Tuesday’s Top 3: Precision, Automation and Driving
Today wrapped up our second full day abroad, and it was filled with a firehouse of information about how CLAAS services their customers through part orders and machine manufacturing. While I haven’t been through many factories in my life, today I was blown away by two things: precision and automation.
Those kickoff our Top 3.
While most of us in the ag space think of precision as in precision agriculture, for today’s post, I’m taking it in a different direction. I spoke with six farmers today for interviews and 67 percent all mentioned the same thing: both facilities – the machinery production plant and global parts hub – were immaculately clean. The employees take great pride in their work, but also their work space, which tells me that their attention to detail is impeccable. Think about it? If you are piecing together a massive forage harvester or combine, you would have to have razor sharp attention-to-detail mindsets. And, that’s not for just one person, it’s everyone on the team. That takes precision.

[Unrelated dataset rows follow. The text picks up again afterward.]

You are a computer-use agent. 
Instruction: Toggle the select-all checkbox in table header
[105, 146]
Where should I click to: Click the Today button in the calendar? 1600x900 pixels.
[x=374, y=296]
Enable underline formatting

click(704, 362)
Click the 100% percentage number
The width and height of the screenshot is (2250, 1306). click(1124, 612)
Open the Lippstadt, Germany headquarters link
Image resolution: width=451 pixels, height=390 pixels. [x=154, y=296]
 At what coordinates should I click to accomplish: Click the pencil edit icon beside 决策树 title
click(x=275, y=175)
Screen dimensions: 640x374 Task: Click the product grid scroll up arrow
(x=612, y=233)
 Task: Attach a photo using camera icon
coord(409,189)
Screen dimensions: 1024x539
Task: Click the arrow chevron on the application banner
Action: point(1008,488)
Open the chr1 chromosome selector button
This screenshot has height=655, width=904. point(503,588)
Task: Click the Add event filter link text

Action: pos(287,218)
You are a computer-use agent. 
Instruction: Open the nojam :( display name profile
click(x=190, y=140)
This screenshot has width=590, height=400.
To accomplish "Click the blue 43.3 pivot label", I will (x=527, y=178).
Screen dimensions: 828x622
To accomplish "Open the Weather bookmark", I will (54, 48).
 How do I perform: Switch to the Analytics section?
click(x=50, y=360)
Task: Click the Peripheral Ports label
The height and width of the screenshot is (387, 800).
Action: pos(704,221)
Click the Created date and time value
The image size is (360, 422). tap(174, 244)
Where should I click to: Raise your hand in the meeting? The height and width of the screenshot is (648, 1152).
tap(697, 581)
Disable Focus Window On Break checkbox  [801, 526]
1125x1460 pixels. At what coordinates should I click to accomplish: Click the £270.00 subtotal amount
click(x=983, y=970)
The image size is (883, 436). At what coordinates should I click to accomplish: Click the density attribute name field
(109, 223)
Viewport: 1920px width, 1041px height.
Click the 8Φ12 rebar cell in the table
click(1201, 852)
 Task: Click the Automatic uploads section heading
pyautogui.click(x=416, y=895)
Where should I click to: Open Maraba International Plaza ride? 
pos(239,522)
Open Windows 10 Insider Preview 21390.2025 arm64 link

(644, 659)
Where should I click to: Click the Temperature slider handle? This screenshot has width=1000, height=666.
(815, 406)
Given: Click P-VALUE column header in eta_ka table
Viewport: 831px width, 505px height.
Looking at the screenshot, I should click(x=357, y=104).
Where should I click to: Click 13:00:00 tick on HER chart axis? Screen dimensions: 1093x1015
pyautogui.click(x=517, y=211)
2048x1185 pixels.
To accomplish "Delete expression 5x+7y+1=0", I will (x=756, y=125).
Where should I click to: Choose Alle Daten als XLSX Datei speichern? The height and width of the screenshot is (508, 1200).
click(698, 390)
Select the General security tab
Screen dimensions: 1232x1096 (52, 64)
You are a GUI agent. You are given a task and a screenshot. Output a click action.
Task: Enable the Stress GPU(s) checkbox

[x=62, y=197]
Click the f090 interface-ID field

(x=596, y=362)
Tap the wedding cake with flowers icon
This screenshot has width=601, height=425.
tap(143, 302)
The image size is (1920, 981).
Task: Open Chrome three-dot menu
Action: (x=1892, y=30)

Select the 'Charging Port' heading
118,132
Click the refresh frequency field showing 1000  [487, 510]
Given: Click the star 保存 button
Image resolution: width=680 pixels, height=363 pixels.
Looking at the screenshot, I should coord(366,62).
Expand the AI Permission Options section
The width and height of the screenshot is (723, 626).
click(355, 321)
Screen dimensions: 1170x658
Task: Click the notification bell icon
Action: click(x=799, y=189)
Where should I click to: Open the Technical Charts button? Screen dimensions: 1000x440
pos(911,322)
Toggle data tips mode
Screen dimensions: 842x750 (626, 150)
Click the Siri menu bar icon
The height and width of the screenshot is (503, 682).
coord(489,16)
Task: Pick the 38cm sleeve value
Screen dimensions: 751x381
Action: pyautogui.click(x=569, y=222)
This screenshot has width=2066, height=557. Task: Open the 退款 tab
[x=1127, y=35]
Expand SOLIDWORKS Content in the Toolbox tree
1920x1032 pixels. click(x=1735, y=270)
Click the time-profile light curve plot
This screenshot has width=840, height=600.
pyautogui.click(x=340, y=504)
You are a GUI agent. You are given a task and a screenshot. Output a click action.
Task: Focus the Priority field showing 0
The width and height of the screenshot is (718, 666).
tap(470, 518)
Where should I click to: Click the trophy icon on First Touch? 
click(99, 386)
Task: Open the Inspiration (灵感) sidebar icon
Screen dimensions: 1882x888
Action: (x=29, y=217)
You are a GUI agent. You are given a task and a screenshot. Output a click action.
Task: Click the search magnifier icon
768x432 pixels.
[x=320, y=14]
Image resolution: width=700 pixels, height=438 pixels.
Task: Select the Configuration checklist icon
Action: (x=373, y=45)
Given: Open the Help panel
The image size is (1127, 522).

Automation goes hand-in-hand with precision. Here are a few details of the technology in the CLAAS plants:
- The main production facility is one mile long.
- The workers use bikes to travel back-and-forth to save time and increase efficiency.
- The assembly line is automatic and driven by a system of magnets underneath the shop floor that keep parts moving.
- They assemble 25 combines per day and about 15 forage harvesters.
- They have a state-of-the-art hydraulic, computer system that locates and distributes parts at its global parts hub to help fill customer orders worldwide.
- That system cost about 20 million euros. They plan to expand that part to increase their efficiency.
While that is only a snapshot, it was impressive to everyone that made the trip.
While driving from Hareswinkel to Hamm, our bus driver told us that we were on the Audubon. That stretch of roadway did not have a speed limit and the driver mentioned that people will drive as fast as they feel comfortable or will top our their cars. The first two letters of the license plates dictate what city they are from in the EU and there is a letter that indicates what country. For example, the letters “BE” would mean you’re from Berlin and “D” would mean you’re from Deutchland. Then the bus driver said Germans are crazy drivers.
Tomorrow we will head to another factory where CLAAS is hosting a focus group session and looking at more equipment.